SELESAIKAN TUGAS BERIKUT:
A – Jawab tiga pertanyaan berikut berdasarkan teks tentang pemindahan ibu kota:
(i) Pada tanggal berapa RUU Ibu Kota Negara disahkan?
(ii) Pada tahun berapa pembangunan IKN ditargetkan rampung?
(iii) Menurut Asun, dari apa daratan Jakarta terbentuk?
B – Daftarkan setiap tahun berbeda yang muncul dalam teks tentang pemindahan ibu kota, sesuai urutan kemunculannya.

KUTIPAN TEKS:
Jokowi dianggap masih berutang janji atas persoalan banjir Jakarta yang belum kunjung beres.
BARISAN.CO – Sejak disahkannya RUU Ibu Kota Negara (IKN) oleh DPR RI dan Pemerintah sejak 18 Januari 2022, secara resmi Indonesia akan memiliki Ibu Kota Negara baru pengganti Jakarta.
Ditargetkan, pembangunan IKN di Kalimantan Timur akan rampung pada 2045, bertepatan dengan Hari Kemerdekaan Indonesia yang ke-100.
Salah satu urgensi dari pemindahan ibu kota ini karena Jakarta dianggap tidak lagi kondusif. Hal ini termasuk permasalahan banjir yang melanda setiap tahun dan terjadinya penurunan tanah yang mengakibatkan sebagian wilayahnya berada di bawah permukaan laut.
Dalam Mimbar Virtual “Penurunan Muka Tanah di Jakarta, Pindah Ibu Kota Bisakah Jadi Solusi?”, Koordinator Ciliwung Institute, Sudirman Asun mengatakan, pemindahan ibu kota itu sebagai tanda betapa gagapnya pemerintah mengatasi masalah di Jakarta.
Dia ingat bagaimana Presiden Joko Widodo saat masih menjabat sebagai Gubernur DKI Jakarta dalam janji politiknya saat maju Pipres 2014 menyampaikan, masalah banjir dan persolan ibu kota lebih mudah diatasi jika jadi Presiden.
“Dengan itikad baik, saya memilih Jokowi sebagai Presiden pada Pilpres 2014 karena menilai janji politik akan memulihkan sungai Ciliwung dan ada solusi dalam menyelamatkan lingkungan hidup di Jakarta. Namun, yang terlihat saat ini justru bertolak belakang,” kata Asun pada Rabu (25/1/2023).
Dalam kesempatan itu, Asun menyampaikan, variabel yang selama ini diabaikan adalah soal laju sedimentasi sungai. Menurutnya, daratan Jakarta sendiri terbentuk dari sedimentasi sungai yang disebut dengan tanah aluvial atau Kota Delta.

DATA TERSIMPAN:
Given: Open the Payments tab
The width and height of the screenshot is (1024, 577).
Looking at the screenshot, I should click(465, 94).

--

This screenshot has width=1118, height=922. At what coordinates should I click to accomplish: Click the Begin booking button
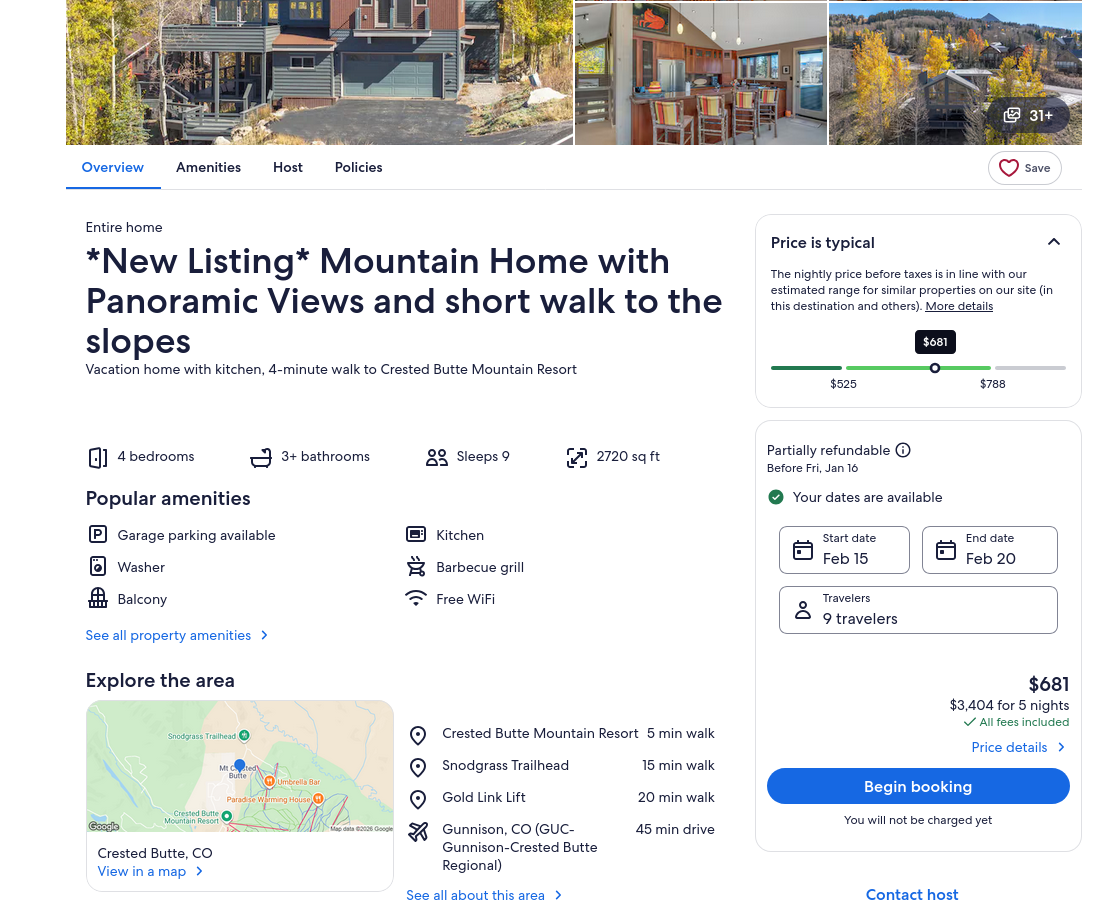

JAWABAN TIAP TUGAS:
A –
(i) 18 Januari 2022.
(ii) 2045.
(iii) Dari sedimentasi sungai yang disebut tanah aluvial atau Kota Delta.

B – 2022, 2045, 2014, 2023